Das waren fast ausschließlich Weiße, bis zu 80 Prozent Männer, überwiegend älter als 50 Jahre, Mitglieder der Working class. Das sind abhängig Beschäftigte von großen Industrie- und Agrarunternehmen, die gerade in Ohio in den vergangenen Jahren ihren Job verloren haben oder dies befürchten. Sie waren früher auch für die Demokraten erreichbar. Jetzt setzen sie ihre Hoffnungen auf die völlig illusorischen Positionen Trumps. Er will die Globalisierung stoppen, Jobs aus China und Mexiko zurückholen und eine Mauer bauen. Es ist für einen Deutschen meiner Generation gruselig, wenn in einem Saal Tausende rufen: Bau die Mauer! Das hat mich sehr schockiert, weil die Amerikaner doch auf der richtigen Seite standen, als es um die deutsche Einheit und die europäische Freiheit ging. Trump steht für das exakte Gegenteil. Sollte er Präsident werden, dann müssen wir uns große Sorgen um die US-Außenpolitik machen.

Foto: Oakozhan – Fotol

Wie haben Sie sich gefühlt?

Es war eine sehr aggressive Veranstaltung. Es lag die Atmosphäre einer Wirtshausschlägerei in der Luft. Trump bastelt ja schon an der Entschuldigung für seine Niederlage. Hauptschuldige sind schon jetzt die sogenannten Mainstreammedien. Trump hat die Zuschauer richtiggehend aufgehetzt gegen die Kameraleute und Journalisten im Saal. Die Zuschauer haben sich regelmäßig umgedreht und aggressiv in Richtung der Journalisten gestikuliert und sie ausgebuht. Ich selbst sah nicht wie ein Trump-Anhänger aus und wurde als Journalist identifiziert. Für mich war das keine friedliche demokratische Veranstaltung. Zugleich habe ich ein großes Bedauern empfunden, weil ich ja weiß, dass nichts von dem, was Trump ankündigt, umsetzbar ist. Und die, die jetzt ihre letzte Hoffnung auf ihn setzen, werden zwangsläufig enttäuscht sein. Das ist das Kernproblem mit dem Populismus: Es werden Probleme benannt, aber keine tragfähigen Lösungen aufgezeigt. Eine solche Politik kann auf Dauer die Demokratie zerstören.

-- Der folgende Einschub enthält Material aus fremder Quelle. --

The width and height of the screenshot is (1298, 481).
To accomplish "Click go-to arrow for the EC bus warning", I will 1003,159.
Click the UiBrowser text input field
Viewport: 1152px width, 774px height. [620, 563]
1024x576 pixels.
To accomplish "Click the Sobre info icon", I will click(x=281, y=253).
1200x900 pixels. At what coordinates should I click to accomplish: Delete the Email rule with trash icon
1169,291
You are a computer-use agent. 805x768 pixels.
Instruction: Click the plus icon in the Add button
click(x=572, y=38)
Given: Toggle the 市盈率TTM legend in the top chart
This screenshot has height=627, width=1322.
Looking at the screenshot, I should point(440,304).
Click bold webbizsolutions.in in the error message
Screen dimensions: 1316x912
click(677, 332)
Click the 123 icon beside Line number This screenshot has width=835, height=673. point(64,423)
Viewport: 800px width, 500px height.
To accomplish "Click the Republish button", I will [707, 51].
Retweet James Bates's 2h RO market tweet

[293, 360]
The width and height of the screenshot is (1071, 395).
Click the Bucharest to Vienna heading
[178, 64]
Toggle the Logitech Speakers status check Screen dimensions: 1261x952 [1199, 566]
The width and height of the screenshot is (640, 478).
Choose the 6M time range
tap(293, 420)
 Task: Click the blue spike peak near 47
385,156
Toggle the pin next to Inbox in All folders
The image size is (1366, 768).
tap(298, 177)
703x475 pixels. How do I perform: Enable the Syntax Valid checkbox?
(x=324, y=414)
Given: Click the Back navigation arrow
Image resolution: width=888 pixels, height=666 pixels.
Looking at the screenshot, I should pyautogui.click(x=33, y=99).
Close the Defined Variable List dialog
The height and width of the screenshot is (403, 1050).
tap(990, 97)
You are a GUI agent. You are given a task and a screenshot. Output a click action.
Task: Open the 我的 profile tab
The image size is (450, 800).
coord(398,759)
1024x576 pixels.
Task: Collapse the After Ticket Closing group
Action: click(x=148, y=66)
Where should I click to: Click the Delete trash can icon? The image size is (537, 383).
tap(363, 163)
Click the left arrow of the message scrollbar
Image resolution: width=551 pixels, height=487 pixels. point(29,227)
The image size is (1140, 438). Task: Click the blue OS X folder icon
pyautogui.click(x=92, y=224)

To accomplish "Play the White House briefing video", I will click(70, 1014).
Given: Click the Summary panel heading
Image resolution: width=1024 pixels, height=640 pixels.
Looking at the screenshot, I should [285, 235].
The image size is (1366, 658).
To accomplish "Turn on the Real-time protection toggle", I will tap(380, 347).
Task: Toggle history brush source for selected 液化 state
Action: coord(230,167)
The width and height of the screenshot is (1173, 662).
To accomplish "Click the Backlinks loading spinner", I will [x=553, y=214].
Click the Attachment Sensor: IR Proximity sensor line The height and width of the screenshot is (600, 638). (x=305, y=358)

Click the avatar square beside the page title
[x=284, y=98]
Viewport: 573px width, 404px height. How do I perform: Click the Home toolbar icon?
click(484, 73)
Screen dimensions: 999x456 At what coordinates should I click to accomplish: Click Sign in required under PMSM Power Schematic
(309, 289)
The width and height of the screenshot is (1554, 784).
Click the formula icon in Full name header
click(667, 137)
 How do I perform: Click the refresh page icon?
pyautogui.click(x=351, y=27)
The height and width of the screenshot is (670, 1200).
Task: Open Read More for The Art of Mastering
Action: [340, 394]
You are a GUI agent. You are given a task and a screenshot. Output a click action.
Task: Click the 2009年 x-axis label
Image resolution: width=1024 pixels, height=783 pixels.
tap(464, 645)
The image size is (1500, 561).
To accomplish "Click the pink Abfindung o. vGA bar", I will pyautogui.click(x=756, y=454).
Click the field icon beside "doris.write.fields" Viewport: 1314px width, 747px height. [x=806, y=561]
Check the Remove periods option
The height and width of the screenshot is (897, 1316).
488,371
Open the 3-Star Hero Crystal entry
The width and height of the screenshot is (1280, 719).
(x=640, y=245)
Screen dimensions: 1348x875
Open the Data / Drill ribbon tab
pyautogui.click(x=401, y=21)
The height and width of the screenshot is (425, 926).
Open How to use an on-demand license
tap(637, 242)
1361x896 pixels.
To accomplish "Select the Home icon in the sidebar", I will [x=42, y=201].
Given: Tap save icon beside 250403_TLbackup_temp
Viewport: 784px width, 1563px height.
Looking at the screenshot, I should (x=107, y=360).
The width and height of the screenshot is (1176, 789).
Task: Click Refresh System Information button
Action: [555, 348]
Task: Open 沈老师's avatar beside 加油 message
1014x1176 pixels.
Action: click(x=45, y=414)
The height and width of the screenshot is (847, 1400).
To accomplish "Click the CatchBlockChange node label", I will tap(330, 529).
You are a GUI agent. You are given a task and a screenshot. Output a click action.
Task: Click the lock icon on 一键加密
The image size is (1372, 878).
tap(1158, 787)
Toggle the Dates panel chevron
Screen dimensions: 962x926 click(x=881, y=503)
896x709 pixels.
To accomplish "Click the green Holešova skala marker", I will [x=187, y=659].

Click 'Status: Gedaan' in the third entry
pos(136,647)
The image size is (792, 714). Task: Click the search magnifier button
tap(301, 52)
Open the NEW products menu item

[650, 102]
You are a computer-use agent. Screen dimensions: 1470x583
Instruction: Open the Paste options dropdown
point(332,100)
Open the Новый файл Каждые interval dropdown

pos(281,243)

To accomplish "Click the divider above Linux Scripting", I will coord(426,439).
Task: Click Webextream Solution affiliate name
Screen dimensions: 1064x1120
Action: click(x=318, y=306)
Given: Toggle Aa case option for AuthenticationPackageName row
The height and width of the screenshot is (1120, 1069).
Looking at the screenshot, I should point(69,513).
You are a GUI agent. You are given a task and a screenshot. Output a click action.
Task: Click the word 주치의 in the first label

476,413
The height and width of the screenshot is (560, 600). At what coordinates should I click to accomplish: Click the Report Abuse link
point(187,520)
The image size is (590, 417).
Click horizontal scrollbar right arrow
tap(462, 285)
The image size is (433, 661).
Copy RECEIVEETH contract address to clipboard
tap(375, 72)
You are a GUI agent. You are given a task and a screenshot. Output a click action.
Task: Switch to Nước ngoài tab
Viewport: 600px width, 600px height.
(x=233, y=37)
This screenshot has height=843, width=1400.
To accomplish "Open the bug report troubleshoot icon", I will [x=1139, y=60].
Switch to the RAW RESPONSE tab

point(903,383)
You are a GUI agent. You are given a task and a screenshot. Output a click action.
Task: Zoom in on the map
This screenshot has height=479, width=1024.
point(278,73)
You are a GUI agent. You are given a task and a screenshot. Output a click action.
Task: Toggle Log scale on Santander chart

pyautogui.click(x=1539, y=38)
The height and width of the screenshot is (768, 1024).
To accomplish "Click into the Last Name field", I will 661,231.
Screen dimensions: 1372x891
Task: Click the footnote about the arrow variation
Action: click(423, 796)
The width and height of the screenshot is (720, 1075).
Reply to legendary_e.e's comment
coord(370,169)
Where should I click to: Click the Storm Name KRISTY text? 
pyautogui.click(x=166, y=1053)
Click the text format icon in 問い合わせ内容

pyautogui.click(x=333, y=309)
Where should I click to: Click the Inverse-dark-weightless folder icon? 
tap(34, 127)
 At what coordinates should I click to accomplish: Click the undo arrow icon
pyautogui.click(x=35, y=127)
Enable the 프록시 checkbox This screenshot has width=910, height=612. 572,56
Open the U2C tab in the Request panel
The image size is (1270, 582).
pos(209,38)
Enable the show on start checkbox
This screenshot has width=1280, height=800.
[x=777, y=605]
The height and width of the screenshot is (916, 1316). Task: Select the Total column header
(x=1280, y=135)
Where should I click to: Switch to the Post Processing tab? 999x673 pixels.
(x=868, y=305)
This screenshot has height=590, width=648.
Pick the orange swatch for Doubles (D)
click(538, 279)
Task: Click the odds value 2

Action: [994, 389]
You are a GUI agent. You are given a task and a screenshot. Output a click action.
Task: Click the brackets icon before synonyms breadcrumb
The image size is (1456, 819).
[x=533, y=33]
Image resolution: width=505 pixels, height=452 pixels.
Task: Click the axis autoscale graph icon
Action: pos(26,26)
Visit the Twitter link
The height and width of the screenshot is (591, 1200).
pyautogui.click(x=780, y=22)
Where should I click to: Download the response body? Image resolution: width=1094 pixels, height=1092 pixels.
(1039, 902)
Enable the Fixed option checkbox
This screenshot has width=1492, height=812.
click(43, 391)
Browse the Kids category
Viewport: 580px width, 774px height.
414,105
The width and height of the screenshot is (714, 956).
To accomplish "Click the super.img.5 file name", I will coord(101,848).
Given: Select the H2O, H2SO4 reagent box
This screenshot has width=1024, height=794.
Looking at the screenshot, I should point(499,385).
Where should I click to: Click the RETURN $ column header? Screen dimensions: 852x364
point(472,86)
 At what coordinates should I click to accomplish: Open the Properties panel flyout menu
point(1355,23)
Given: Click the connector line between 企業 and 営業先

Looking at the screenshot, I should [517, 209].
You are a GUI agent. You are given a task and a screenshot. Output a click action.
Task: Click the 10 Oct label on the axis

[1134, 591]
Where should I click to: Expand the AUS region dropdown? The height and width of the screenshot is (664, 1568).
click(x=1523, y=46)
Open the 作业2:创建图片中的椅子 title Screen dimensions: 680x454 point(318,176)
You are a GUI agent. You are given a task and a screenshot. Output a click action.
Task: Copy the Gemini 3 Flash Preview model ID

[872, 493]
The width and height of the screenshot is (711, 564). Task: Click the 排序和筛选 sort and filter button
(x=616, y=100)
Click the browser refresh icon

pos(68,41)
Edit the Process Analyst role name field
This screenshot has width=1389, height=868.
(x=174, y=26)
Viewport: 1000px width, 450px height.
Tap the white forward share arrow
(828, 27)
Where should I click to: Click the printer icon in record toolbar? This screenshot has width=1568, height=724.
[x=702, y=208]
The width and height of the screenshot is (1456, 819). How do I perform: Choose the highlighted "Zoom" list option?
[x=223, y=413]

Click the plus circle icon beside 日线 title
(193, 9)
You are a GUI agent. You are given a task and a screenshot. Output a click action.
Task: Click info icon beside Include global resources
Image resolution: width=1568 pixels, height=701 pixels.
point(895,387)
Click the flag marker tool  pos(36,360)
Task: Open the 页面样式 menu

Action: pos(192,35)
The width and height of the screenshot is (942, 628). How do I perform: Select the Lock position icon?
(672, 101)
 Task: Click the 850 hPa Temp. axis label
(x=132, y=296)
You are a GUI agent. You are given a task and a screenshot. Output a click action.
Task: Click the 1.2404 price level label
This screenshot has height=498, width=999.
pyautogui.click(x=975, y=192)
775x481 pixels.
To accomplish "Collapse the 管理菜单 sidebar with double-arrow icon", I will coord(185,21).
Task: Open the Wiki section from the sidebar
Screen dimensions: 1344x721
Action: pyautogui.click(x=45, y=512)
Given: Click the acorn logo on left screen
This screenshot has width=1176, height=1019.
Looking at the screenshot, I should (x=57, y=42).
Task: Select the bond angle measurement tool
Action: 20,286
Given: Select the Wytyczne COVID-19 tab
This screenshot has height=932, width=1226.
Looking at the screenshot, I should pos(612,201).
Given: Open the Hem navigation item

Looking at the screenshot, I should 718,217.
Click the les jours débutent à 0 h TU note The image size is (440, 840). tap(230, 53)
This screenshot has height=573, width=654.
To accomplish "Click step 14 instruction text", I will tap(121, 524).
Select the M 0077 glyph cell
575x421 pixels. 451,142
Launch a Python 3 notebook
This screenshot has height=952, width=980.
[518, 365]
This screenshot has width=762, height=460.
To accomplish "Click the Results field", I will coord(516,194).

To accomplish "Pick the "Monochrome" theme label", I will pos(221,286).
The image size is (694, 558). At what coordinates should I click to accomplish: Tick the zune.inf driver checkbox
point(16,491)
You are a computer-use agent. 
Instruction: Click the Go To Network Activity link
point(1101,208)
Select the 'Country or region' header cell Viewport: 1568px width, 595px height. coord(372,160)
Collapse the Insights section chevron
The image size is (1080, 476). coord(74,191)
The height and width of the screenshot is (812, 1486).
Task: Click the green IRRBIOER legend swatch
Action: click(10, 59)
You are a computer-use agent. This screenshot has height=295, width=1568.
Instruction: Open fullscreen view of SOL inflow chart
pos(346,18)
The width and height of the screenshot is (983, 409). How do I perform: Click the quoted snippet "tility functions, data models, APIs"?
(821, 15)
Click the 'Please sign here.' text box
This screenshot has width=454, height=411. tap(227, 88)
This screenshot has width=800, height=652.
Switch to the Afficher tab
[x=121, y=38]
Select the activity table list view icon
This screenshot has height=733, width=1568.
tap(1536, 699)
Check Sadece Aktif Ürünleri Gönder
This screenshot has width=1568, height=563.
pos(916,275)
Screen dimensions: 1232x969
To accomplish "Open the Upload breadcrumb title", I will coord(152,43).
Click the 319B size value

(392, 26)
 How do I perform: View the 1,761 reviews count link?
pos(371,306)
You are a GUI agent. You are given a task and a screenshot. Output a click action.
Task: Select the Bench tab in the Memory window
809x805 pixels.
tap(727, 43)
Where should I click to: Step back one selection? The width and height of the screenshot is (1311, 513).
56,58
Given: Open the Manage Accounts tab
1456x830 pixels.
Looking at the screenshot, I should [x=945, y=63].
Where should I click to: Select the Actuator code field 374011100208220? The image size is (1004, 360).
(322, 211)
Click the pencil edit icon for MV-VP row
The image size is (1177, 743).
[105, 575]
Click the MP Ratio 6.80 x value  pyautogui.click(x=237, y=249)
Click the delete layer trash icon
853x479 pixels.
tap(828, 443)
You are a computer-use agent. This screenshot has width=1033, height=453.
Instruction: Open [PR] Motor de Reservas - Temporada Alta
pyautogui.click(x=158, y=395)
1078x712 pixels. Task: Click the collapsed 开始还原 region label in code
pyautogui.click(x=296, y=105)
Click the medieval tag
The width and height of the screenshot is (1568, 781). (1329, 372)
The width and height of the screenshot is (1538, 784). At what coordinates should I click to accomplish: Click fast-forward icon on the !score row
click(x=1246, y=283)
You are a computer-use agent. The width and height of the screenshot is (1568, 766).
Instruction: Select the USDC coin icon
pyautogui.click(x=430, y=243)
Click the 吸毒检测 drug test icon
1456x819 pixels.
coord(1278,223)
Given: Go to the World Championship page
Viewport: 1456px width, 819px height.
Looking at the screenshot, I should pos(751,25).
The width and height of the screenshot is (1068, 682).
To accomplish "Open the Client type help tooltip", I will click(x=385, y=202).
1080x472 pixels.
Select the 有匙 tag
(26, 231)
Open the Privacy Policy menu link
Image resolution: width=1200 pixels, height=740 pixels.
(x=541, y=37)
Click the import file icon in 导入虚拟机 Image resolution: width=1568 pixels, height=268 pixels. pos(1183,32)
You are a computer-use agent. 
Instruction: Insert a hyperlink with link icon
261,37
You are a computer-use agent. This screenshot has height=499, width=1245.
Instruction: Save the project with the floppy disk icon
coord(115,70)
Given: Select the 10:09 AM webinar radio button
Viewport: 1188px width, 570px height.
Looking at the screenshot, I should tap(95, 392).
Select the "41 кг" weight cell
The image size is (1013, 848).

Ist das eine Stimmung wie am Ende der Weimarer Republik?

Mir geht dieser Vergleich, den manche Journalisten in den USA ziehen, zu weit. Aber ich sehe Übereinstimmungen in den Argumentationen von Populisten in den USA und Europa. Es gibt immer einen Schuldigen, eine große Verschwörung und die sogenannte Lügenpresse. Diesem Muster bedienen sich in Deutschland AfD und Pegida. In den USA kann man sehen, was passiert, wenn wir dem nicht Einhalt gebieten. Dort wurde diese Sicht seit Jahren in Blogs und Radiosendungen vorbereitet. Trump spielt damit nur auf besonders zynische Weise

Sie haben bei Trump ja eine klassische SPD-Klientel erlebt. Welche Lehre ziehen Sie daraus für die SPD mit Blick auf die AfD, die diese Wähler ja auch stark anzieht?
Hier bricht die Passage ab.